This work addresses the high performance variance and catastrophic forgetting in continual learning caused by random task ordering. To mitigate these issues, the authors propose the HTCL framework, which integrates multi-scale knowledge through a hierarchical Taylor expansion: enabling rapid local adaptation to new tasks while conservatively consolidating knowledge globally via Hessian-based regularization. HTCL introduces a model-agnostic hierarchical consolidation mechanism that offers theoretical guarantees and robustness to task sequence variations. Extensive experiments across multiple benchmarks demonstrate that HTCL improves average accuracy by 7%–25% and reduces the standard deviation of final accuracy by up to 68%, significantly alleviating catastrophic forgetting and enhancing learning stability.

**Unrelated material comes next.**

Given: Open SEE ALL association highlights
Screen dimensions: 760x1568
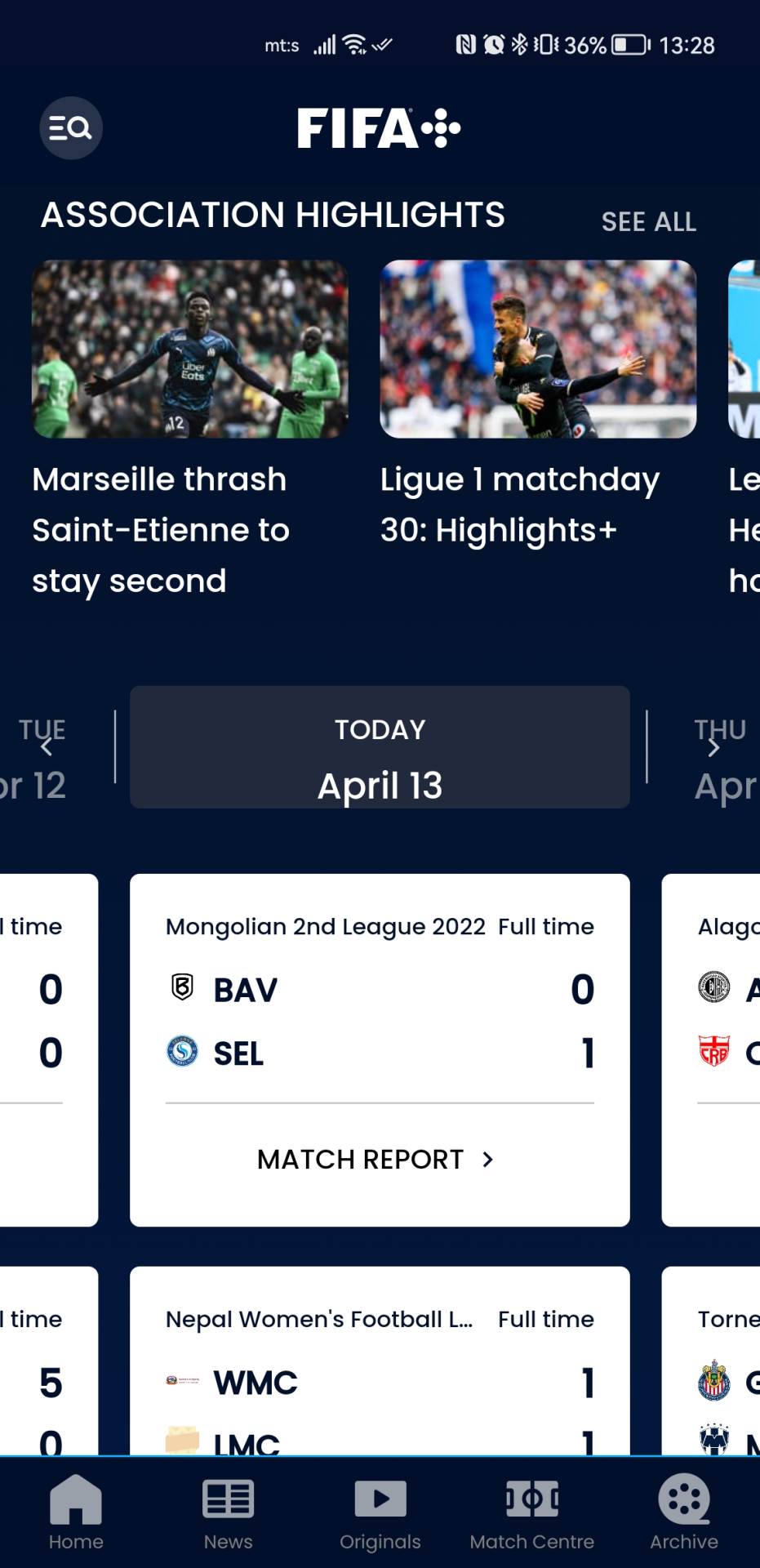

We introduce $\textbf{Hierarchical Taylor Series-based Continual Learning (HTCL)}$, a framework that couples fast local adaptation with conservative, second-order global consolidation to address the high variance introduced by random task ordering. To address task-order effects, HTCL identifies the best intra-group task sequence and integrates the resulting local updates through a Hessian-regularized Taylor expansion, yielding a consolidation step with theoretical guarantees. The approach naturally extends to an $L$-level hierarchy, enabling multiscale knowledge integration in a manner not supported by conventional single-level CL systems. Across a wide range of datasets and replay and regularization baselines, HTCL acts as a model-agnostic consolidation layer that consistently enhances performance, yielding mean accuracy gains of $7\%$ to $25\%$ while reducing the standard deviation of final accuracy by up to $68\%$ across random task permutations.